**Excerpt provided**
Content starts

Fundraising Tops $1.5 Billion, Sets Single-year Record

For a second year in a row, Carolina has set a record in fundraising, bringing in $192.5 million in gifts and private grants in fiscal year 2005.

The University remains ahead of schedule in its $1.8 billion campaign to help make Carolina the nation’s leading public university. Known as Carolina First, the campaign had raised $1.51 billion as of June 30. The campaign was launched on July 1, 1999, and ends on June 30, 2007.

UNC alumni have given almost $582 million. Corporations and foundations have almost matched that, providing more than $571 million. The balance has come from friends of the University and other organizations.

“We’re getting great support from across the board,” said Paul Fulton ’57, a UNC trustee and co-chair of the Carolina First Campaign Steering Committee. “The campaign is more than meeting our expectations, which attests to how much people love the university and understand its dire need to meet the present competitive environment. We’re deeply grateful.”

Through June 30, gifts to the campaign had created 148 professorships and 505 scholarships and fellowships as well as added more than $600 million to Carolina’s endowment. The drive has funded research, created programs and initiatives, and helped pay for the renovation and construction of campus facilities.

The 2005 mark of $192.5 million breaks Carolina’s single-year record of $192.4 million, set last year. This total counts only cash and assets received outright. Including pledges and deferred gifts, commitments totaled $244.8 million, topping 2004’s $236 million. Private funds and investment income provide some 20 percent of UNC’s annual budget.

Initiatives supported by the campaign include the Carolina Covenant, which enables students from low-income families to graduate debt free, and a clinical genetics research center. The center brings together researchers, physicians and medical faculty to explore the relationship between genetics and diseases and transfers new treatments from the laboratory to patient bedsides.

Among the facilities benefiting from private support are an addition to the nursing school and renovations to Memorial Hall.

Major gifts this past year included $3 million from Charlie Loudermilk ’50, chairman and CEO of Aaron Rents Inc., to expand executive education facilities at the Rizzo Conference Center, part of Kenan-Flagler Business School.

Content ends

**What you should do**
Carry the article on Carolina's record fundraising forward from its final sentence. The lines that follow were drawn from a separate source and are unrelated to the article.

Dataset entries
Content starts

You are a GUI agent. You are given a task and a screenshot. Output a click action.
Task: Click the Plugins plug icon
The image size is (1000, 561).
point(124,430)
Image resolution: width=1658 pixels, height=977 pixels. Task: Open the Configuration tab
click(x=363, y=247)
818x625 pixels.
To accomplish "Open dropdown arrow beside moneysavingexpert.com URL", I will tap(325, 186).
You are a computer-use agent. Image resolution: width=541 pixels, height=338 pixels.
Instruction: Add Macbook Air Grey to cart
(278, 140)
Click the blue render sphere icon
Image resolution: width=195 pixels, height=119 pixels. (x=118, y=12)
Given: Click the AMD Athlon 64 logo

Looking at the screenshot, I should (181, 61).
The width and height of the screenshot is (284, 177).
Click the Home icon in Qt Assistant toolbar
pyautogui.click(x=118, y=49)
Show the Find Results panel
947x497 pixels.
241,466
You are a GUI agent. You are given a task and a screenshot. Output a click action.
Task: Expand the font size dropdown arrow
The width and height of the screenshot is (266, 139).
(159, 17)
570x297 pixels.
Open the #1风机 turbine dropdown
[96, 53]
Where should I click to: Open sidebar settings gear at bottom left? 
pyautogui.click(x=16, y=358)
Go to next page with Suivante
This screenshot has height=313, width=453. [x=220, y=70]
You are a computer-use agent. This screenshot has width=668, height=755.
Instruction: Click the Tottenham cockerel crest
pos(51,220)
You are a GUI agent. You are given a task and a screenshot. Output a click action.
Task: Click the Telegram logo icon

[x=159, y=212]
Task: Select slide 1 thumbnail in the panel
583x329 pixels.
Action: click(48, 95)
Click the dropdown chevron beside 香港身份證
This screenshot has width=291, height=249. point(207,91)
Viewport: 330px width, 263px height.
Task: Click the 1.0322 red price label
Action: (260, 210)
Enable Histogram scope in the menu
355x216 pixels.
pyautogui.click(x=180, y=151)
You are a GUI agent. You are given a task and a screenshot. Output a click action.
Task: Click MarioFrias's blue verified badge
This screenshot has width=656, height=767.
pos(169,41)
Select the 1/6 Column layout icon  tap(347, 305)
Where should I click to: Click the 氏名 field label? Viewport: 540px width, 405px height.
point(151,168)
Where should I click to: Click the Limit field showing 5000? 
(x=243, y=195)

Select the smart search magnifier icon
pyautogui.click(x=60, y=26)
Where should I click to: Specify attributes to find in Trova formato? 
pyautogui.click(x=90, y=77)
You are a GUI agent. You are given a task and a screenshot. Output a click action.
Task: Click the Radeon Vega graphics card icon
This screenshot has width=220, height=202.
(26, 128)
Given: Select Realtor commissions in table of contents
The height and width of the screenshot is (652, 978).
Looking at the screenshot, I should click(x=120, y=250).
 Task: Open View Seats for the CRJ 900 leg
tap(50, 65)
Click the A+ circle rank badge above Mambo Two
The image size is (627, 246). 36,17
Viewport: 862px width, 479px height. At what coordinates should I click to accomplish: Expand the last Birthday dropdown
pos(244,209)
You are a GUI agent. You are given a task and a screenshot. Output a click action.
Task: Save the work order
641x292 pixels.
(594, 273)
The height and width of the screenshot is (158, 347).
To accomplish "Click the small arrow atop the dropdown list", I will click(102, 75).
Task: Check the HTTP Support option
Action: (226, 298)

Content ends

**Answer box**
Gifts from individuals also included $600,000 from former U.S. Ambassador Anthony S. Harrington ’63 and his wife, Hope. Harrington is the immediate past chair of the General Alumni Association’s Board of Directors. That gift completed a $1.6 million endowment fund to support the Institute of Latin American Studies in the College of Arts and Sciences.

Among foundation gifts was $2.37 million from the Gary W. Parr Family Foundation in New York to establish the Parr Center for Ethics in the department of philosophy. Gary W. Parr ’79 is deputy chairman of Lazard Freres & Co LLC in New York, and the Parr Center is considered the public face of the University’s commitment to ethics. Also, a $7.1 million pledge from the Ithaca, N.Y.-based Triad Foundation will fund the Roy H. Park Fellowship program in the School of Journalism and Mass Communication from 2005-06 through 2009-10.

Bank of America Foundation gave $900,000 to the Carolina Covenant, as well as $100,000 to the Center for Banking and Finance in UNC’s law school. Pepsi Bottling Ventures LLC was another major contributor to the Carolina Covenant, providing $1.5 million. And the James M. Johnston Trust of Chevy Chase, Md., gave $2.1 million to student aid programs.

Foundation gifts also included one from the Crown family of Chicago, which established an endowed professorship in honor of the late Sara and E.J. Evans of Durham, N.C., longtime leaders of civic and Jewish causes. The Sara and E.J. Evans Distinguished Professorship, based in the department of political science, aims to enhance the University’s study of Israel and the Middle East in conjunction with the work of a new Carolina Center for Jewish Studies.

Fulton, former dean of the Kenan-Flagler Business School, chairs the Carolina First Campaign with Mike Overlock ’68 of Greenwich, Conn., and Charles M. Shaffer Jr. ’64 of Atlanta.